MATERIAL SHOWN:
= = = =

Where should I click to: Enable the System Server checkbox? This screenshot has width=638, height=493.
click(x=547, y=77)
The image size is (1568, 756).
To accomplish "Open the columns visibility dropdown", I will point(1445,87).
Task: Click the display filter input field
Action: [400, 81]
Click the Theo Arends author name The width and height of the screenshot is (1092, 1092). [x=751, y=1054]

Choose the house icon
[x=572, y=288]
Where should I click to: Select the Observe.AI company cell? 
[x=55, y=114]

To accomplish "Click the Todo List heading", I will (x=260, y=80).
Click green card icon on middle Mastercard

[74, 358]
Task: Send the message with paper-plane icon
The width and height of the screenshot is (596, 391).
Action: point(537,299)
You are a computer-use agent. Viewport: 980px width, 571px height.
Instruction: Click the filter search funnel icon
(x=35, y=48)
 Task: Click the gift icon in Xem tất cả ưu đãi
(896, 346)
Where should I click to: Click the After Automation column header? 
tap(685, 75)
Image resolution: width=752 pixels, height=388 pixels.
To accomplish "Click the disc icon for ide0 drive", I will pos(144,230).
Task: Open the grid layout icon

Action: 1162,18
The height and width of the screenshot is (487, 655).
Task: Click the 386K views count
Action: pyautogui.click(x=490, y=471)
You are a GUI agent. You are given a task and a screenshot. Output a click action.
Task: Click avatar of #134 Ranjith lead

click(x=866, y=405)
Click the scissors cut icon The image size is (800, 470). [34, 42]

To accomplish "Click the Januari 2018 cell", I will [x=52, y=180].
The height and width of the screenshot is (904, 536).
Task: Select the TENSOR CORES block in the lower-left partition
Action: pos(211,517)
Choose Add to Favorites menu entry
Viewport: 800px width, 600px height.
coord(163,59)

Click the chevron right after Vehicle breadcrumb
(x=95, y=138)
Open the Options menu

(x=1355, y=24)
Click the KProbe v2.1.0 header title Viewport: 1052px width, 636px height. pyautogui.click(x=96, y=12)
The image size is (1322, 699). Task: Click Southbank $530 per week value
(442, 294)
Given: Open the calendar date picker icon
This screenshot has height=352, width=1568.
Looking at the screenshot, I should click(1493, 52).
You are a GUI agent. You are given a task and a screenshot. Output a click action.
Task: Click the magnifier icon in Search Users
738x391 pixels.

= = = =

WHAT IS EXPECTED: Retype word for word the lines running from the line containing "This screenshot has height=352, width=1568." to the end of the listing, and only those.

FINISHED TASK:
This screenshot has height=352, width=1568.
Looking at the screenshot, I should click(1493, 52).
You are a GUI agent. You are given a task and a screenshot. Output a click action.
Task: Click the magnifier icon in Search Users
738x391 pixels.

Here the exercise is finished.